Nov-2013. Eu estava dirigindo, por volta das 5pm. Havia saído do meu antigo trabalho na Prefeitura do Rio, no Centro. Tinha (tenho) uma filha linda, tinha amigos e companhias das mais variadas, ganhava otimamente bem, levava uma vida vegetariano de carteirinha, malhava religiosamente todos os dias, enfim, não havia do que reclamar.
Seguia pela rua Humaitá sentido Lagoa, quando senti uma dor de cabeça intensa, tão intensa que me fez fechar os olhos. Com os olhos semi-cerrados, fui encostando o carro até parar. Liguei para uma pessoa da área de saúde que me recomendou aferir a pressão. Busquei o serviço em diversas farmácias até descobrir que atualmente é proibido esse tipo de atividade. Vá entender o porquê... por fim, consegui numa farmácia "caridosa" no Leblon, depois eu prometer que jamais falaria no assunto (promessa que acabo de quebrar rs).
Brincadeiras à parte, minha pressão estava em 22 por 15. Ora, eu tinha vida ativa, alimentação quase "perfeita" (a consulta da minha endocrinologista eram R $400,00!) e tinha vivido 10 anos na Marinha sem qualquer desconfiança de unha encravada! Havia algum engano com aquela aferição! Tinha de haver! ... Eu queria que houvesse! Mas...o único engano que havia era eu achar que eu era saudável. Não era.

segunda-feira, 21 de março de 2016

Minha segunda internação

Na última sexta feira, Mar-18, completei 8 dias de uma diarréia chata. Ora mais intensa, ora menos intensa, mas sempre lá.
Escrevi, via WhatsApp, para minha médica assistente - sim, com grande esforço pago mensalmente um plano de saúde para mim e minha filha-, e esta me orientou a tomar bastante água e ir diretamente à emergência do Copa D'or.  Seu receio, disse ela, era uma possível desidratação que ocasionaria um agravamento importante da função renal. 
Como sou empresário-solitário, sim, essa nova classe de sobreviventes que tiveram de migrar de área  nestes dias de crise político-econômica, tive de fechar minha micro-loja de reparos em smartphones e notebooks, e ir para o hospital.
Dito e feito, após passar pela triagem e aguardar 2h naquela dolorida cadeira de espera que se diz Smart Track, uma médica me chama. - Sr. Danilo. Por favor, me acompanhe.
Segue seu discurso:
- O sr. está se sentindo bem?
- Sim, estou ótimo, fora a questão intestinal... Mas, o que está acontecendo?
- Bom, da última vez que o sr. esteve aqui, sua creatinina estava, em média, 2. Neste momento, ela está em 5.7, o que indica um agravamento importante da sua função renal. Além de um desequilíbrio do seu nível de potássio. De forma que o sr. deverá ficar internado em UTI para hidratação com soro bicarbonato de sódio.  Passaremos uma sonda pela sua uretra para acompanhar o fluxo de líquido que entra versus o que sai. O sr. está acompanhado?
- Não, não neste momento. Já entraram em contato com minha médica assistente?
- Sim, mas ainda não tivemos resposta. Parece que ela está de férias.
- Entendo...
- Por enquanto é isso, a enfermagem irá atendê-lo em breve e fará a transferência para a UTI.

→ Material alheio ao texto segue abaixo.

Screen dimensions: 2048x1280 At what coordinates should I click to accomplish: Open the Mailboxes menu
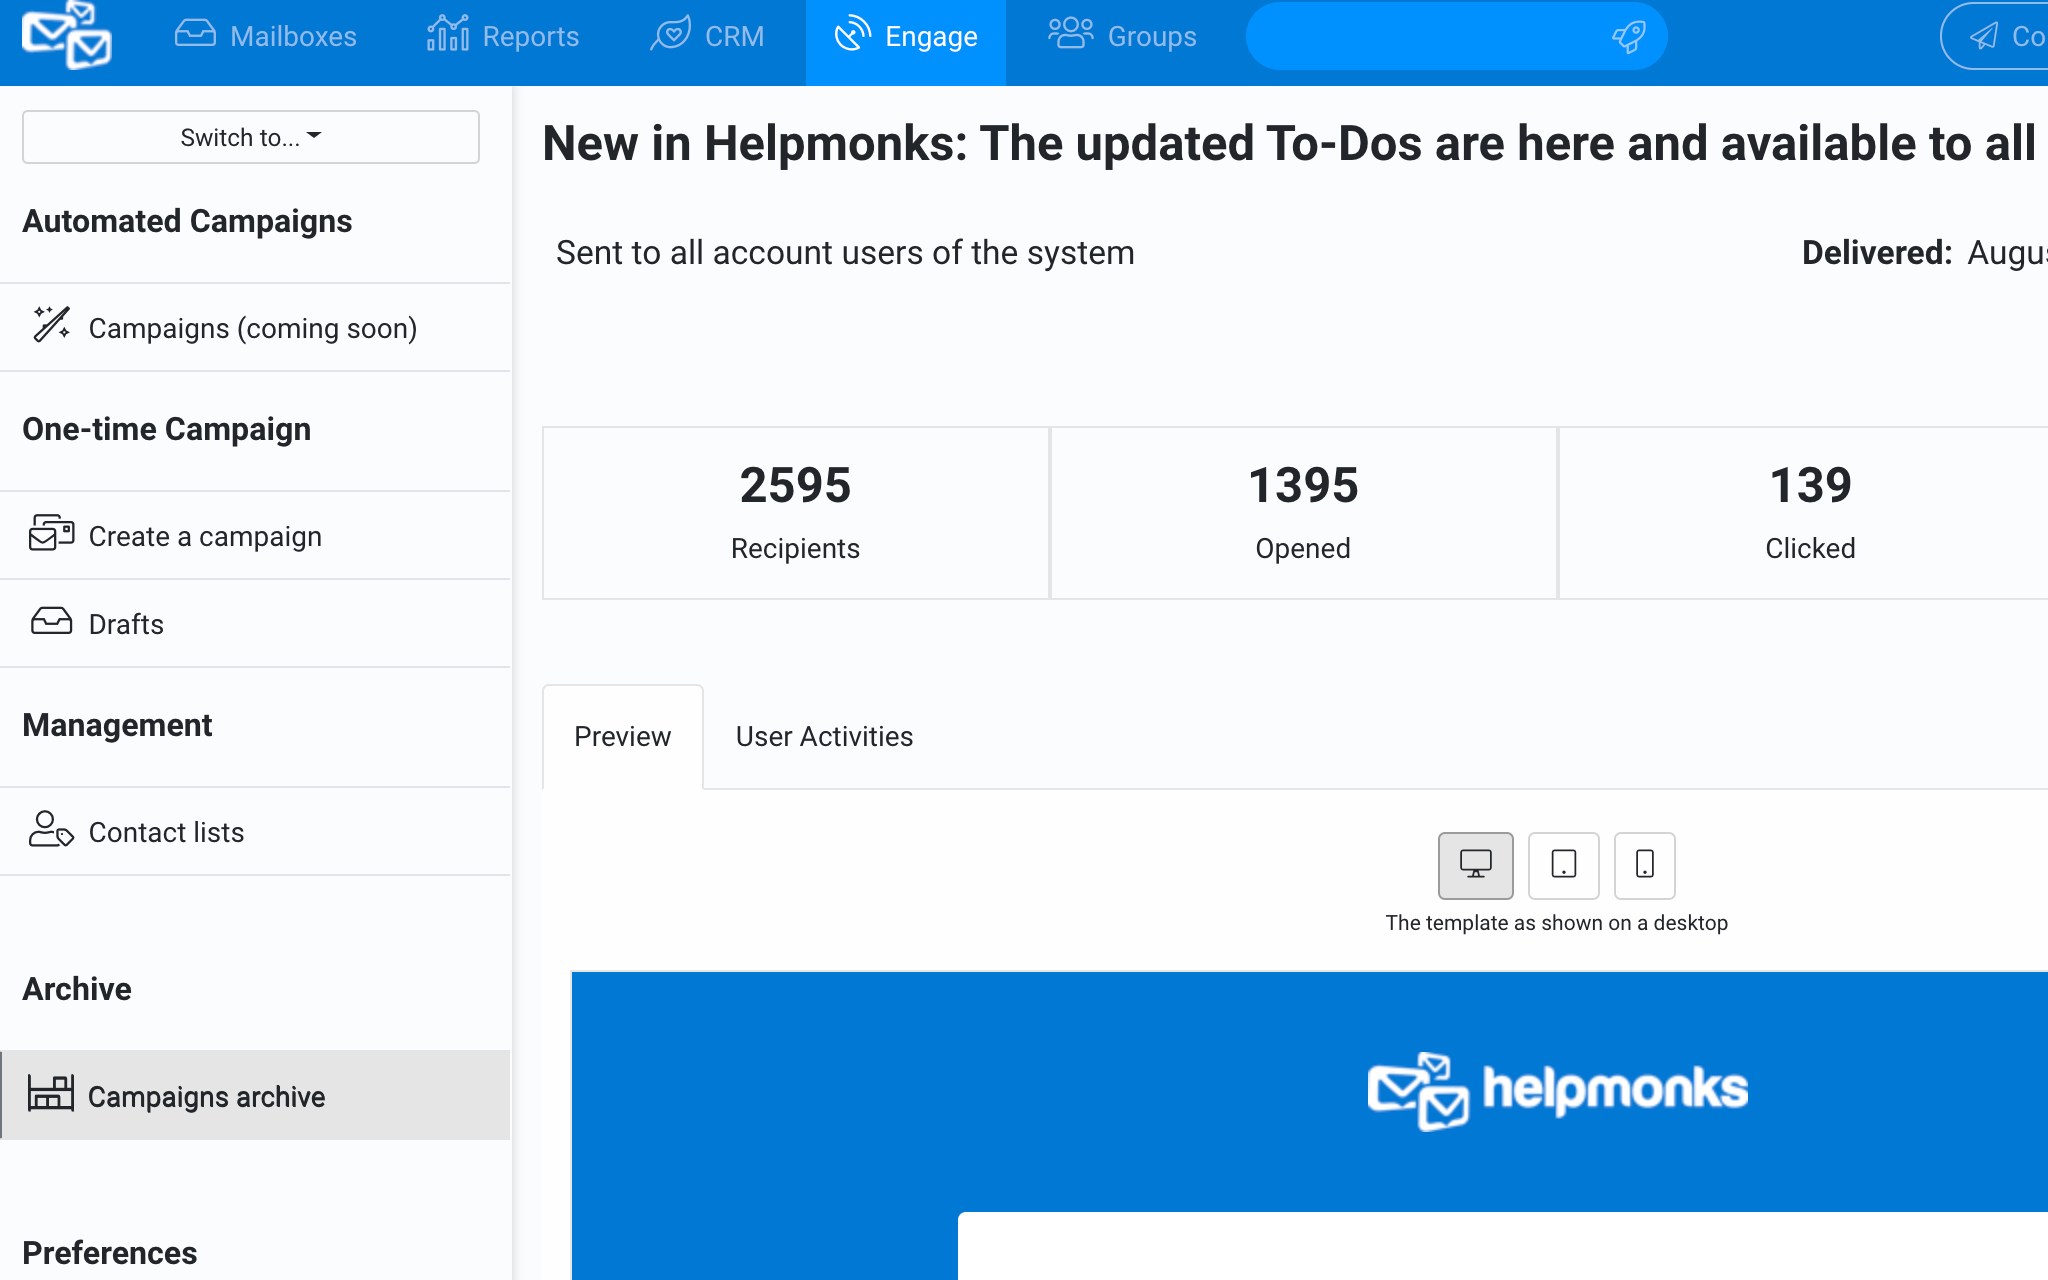coord(266,36)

Deito-me e passo a olhar para o teto. Minha mãe acabou de falecer. Foi no dia Dez-18. Seria o início de minha ida também? A esta pergunta ninguém sabe a resposta, restando a nós a complexa obrigação de lutar pela vida, não só por mim, mas por minha mulher, filhos, meu pai e minha irmã, meus amigos....um turbilhão de questões emergem e bóiam na superfície dos meus pensamentos. Cai uma lágrima solitária.